MethodEndpointDescription
POST/api/admin/syncRun SHA-256 sync engine
DELETE/api/admin/documents/{name}Delete document + vectors
GET/api/admin/chunksView pending HITL chunks
POST/api/admin/chunks/approveApprove/reject/edit chunks
GET/api/admin/statsDashboard statistics

512MB RAM OPTIMIZATION (RENDER FREE TIER)

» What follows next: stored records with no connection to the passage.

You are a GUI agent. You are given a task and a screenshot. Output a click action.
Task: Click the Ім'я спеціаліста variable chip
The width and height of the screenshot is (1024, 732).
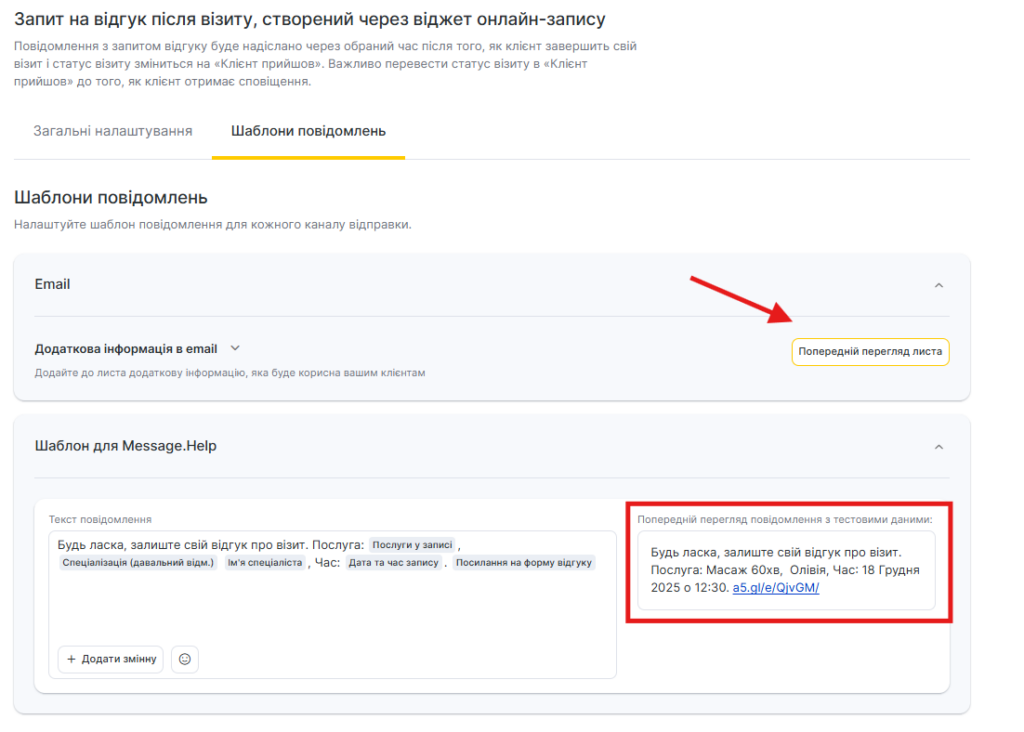pyautogui.click(x=264, y=563)
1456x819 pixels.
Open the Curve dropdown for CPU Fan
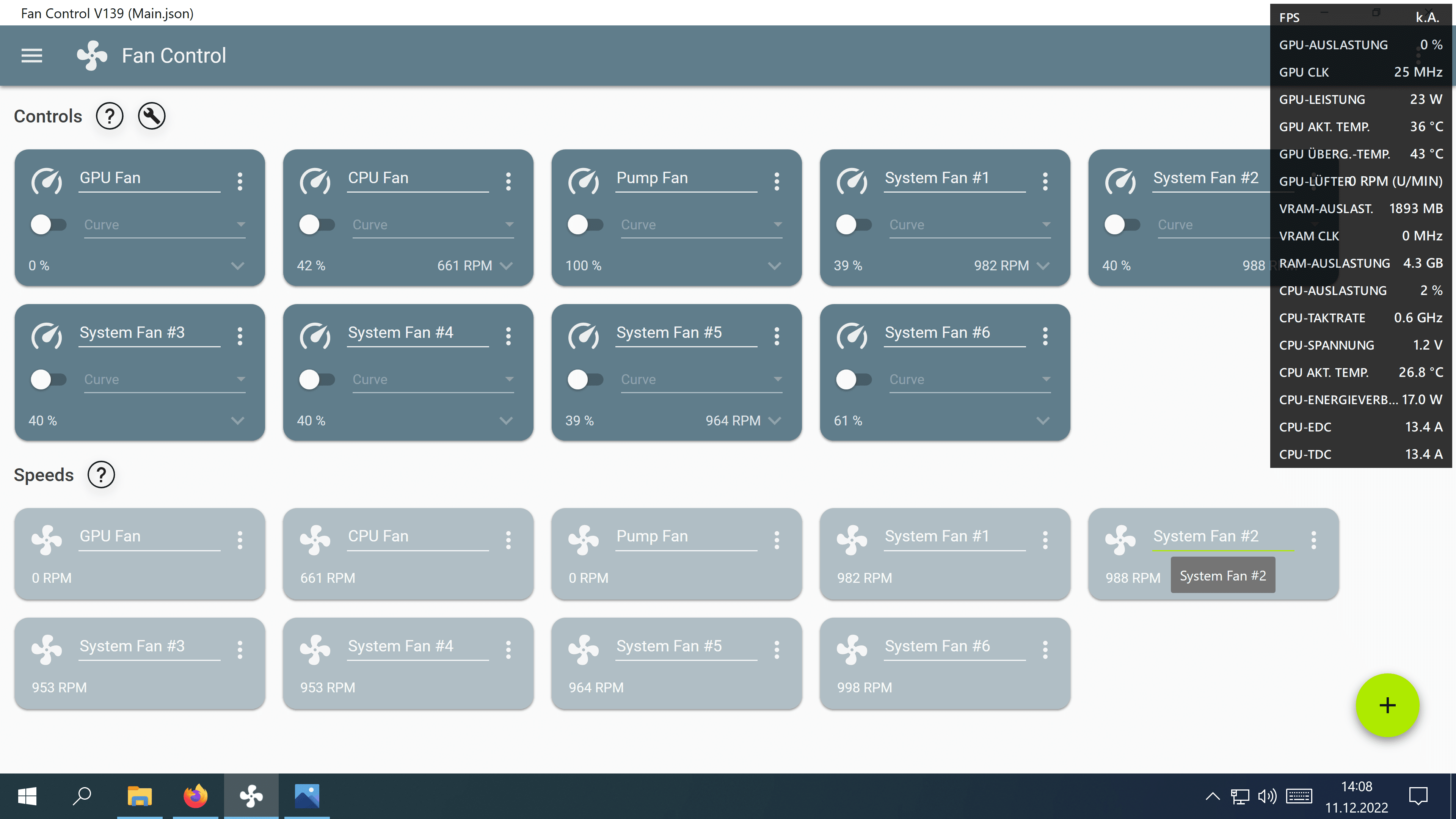[433, 225]
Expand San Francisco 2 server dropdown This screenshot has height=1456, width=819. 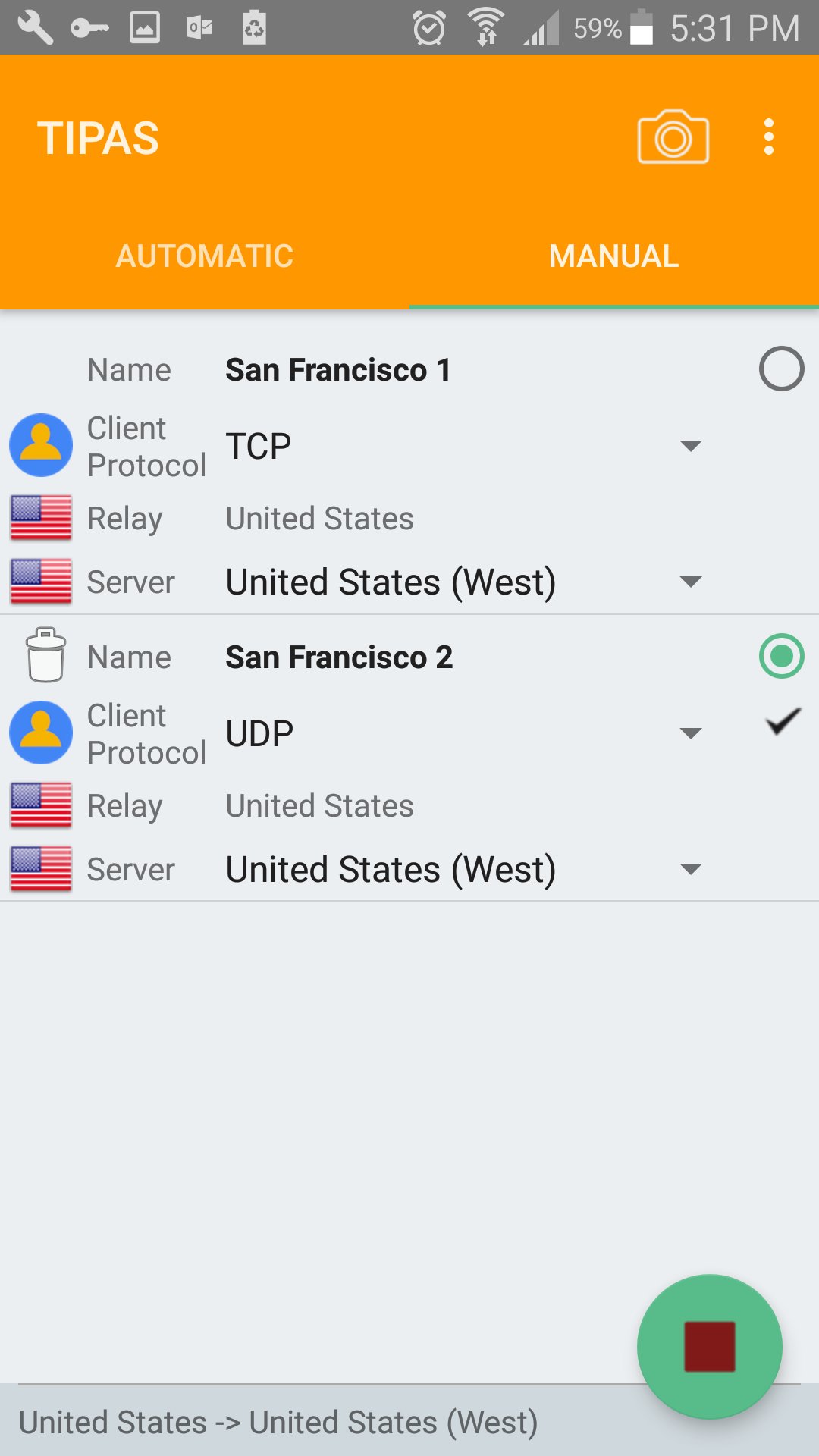click(463, 870)
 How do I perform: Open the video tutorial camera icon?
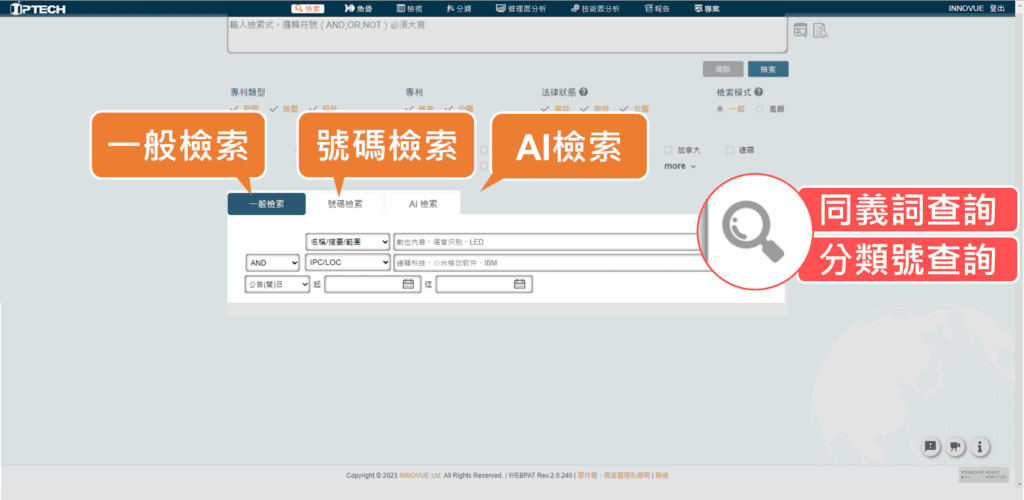click(955, 446)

Running a production RAG system on 512MB RAM requires aggressive memory optimization. Every component is tuned to prevent OOM crashes.

Critical Configurations

ParameterValueWhy
Embedding batch size5 chunks/callPrevents memory spike during bulk indexing
Chat history limit6 messagesKeeps LLM context window small
Pinecone top_k12-15 (core), 5 (temp)Fewer results = less memory for post-processing
LLM max_tokens2048Caps response size to prevent large allocations
MongoDB poolmaxPoolSize=5, minPoolSize=1Fewer idle connections consuming memory
MRL dimension256d (not 1024d)75% less memory during embedding operations
gc.collect()After every PDF syncExplicit garbage collection prevents accumulation
uvicorn app.main:app --host 0.0.0.0 --port ${PORT:-8000} --workers 1 --limit-concurrency 10 --timeout-keep-alive 30

--limit-concurrency 10 prevents memory exhaustion from simultaneous requests. --workers 1 ensures single process (no 512MB x N multiplication).

What NOT to Add (Memory Hogs)

FeatureWhy Avoid
Celery/Background WorkersEach worker = separate process = 512MB x N
In-memory cachingRedis is already external — no need for local cache
Large embedding batchesKeep EMBED_BATCH_SIZE = 5
PDF preview generationLoads entire PDF in memory
WebSocket connectionsSSE is already memory-efficient
Local ML models (spaCy, transformers)500MB+ RAM — use API-based inference instead

Crash Prevention Checklist

  • --limit-concurrency 10 in uvicorn CMD
  • MongoDB pool size = 5 (not default 10)
  • LLM max_tokens = 2048 (not 4096)
  • Pinecone top_k = 12 (not 20)
  • gc.collect() after PDF processing
  • Rate limiting active (10 req/min via Redis)
  • Circuit breaker active (3 fail -> 30s reset)
  • Chunked upload streaming (1MB chunks, not full file in memory)

Render-Specific Tips

  1. Free Tier Cold Starts — Instance sleeps after inactivity. First request takes 30s+. UptimeRobot HEAD ping every 5 min prevents this.
  2. Supabase Sleep — Free Supabase databases sleep after 7 days of inactivity. /health endpoint pings fp_file_registry to keep alive.
  3. Log Limits — Render free tier has log retention limits. Keep logging minimal in production.
  4. No Background Tasks — They run in same process, consume same 512MB. Use async/await instead.